Courts in this circuit "construe section 1359 broadly to bar any agreement whose 'primary aim' is to concoct federal diversity jurisdiction." Airlines Reporting Corp. v. S&N Travel, Inc., 58 F.3d 857, 862 (2d Cir. 1995). See also Prudential Oil Corp. v. Phillips Petroleum Co., 546 F.2d 469, 474-75 (2d Cir. 1976) (construing § 1359 to bar "agreements whose primary aim was to vest the court with a jurisdiction it had not formerly enjoyed." (quoting O'Brien v. AVCO Corp., 425 F.2d 1030, 1034 (2d Cir. 1969))). In explaining its interpretation of § 1359, the Second Circuit has noted that "there can be no excuse for engulfing the already burdened federal courts with cases involving controversies between citizens of the same state, who seek to invoke federal jurisdiction through sham transactions.
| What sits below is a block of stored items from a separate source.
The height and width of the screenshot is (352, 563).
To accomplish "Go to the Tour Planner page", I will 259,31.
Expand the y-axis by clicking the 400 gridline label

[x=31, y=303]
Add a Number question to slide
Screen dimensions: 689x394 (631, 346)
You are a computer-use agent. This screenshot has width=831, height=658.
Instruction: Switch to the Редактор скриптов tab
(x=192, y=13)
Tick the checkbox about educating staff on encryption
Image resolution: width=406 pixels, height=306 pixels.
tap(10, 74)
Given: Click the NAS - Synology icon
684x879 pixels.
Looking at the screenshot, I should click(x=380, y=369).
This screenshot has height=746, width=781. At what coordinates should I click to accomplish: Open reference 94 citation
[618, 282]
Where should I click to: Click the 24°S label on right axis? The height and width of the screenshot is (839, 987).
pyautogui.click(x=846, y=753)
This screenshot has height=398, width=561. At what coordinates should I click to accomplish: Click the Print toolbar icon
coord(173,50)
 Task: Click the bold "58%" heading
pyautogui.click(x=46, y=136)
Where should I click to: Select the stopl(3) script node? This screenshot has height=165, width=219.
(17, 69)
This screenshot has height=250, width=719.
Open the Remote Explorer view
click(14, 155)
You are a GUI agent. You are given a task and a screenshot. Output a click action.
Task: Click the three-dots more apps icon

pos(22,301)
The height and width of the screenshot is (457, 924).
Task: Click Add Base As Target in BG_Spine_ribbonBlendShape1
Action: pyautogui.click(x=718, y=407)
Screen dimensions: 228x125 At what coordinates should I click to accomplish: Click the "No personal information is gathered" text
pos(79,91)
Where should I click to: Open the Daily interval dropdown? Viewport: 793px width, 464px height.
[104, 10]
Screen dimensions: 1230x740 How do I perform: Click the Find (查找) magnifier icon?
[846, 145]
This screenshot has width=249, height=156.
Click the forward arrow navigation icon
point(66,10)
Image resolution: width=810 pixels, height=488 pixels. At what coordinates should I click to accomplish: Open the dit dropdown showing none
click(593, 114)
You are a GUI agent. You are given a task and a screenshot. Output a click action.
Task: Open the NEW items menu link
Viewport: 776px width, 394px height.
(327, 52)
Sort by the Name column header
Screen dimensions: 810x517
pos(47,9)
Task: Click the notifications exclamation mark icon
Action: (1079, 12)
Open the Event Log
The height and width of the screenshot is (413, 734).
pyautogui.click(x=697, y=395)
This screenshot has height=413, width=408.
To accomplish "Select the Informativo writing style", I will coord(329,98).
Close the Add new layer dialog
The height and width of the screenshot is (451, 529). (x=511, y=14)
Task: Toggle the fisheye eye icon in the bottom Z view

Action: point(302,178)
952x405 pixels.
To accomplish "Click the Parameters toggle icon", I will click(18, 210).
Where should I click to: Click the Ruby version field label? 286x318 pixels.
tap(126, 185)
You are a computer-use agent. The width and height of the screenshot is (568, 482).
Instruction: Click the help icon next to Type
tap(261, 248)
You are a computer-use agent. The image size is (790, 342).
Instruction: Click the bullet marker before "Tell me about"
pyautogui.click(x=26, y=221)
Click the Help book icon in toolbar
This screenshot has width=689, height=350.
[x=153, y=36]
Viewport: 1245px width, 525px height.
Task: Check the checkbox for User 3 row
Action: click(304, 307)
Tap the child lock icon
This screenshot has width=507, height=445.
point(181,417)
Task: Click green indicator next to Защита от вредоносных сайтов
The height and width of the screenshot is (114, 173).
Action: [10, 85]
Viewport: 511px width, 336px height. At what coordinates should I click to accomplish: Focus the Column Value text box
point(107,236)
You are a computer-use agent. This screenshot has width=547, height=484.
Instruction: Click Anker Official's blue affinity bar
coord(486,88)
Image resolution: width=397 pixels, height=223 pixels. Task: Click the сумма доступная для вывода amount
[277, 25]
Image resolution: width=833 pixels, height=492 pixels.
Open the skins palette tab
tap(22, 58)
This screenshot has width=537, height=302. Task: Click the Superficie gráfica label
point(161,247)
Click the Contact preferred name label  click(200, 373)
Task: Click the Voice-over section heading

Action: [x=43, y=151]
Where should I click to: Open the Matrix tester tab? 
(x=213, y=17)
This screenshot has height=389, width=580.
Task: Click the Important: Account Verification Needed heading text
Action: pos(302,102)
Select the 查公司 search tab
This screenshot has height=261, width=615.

Section 1359 is merely the last of a series of enactments embodying that clear and salutary principle." O'Brien, 425 F.2d at 1033. Indeed, "[s]uch 'manufacture of Federal jurisdiction' was the very thing which Congress intended to prevent when it enacted § 1359 and its predecessors." Prudential Oil, 546 F.2d at 474 (quoting Kramer v. Caribbean Mills, Inc., 394 U.S. 823, 829 (1969)). The law is clear in this circuit that transactions engineered by a party for the purpose of creating federal diversity jurisdiction are precisely the sort of conduct prohibited by § 1359.

Castillo argues that § 1359 should not apply to the facts of this case for two reasons. First, Castillo asserts that § 1359 has traditionally applied to situations where a non-diverse real party in interest pursues a claim through a diverse proxy and that this Court should hold § 1359 only applicable to those narrow circumstances. Second, Castillo argues that the purpose of reorganizing its citizenship was to avoid three years of wasted litigation costs and that this desire to avoid waste is not improper ...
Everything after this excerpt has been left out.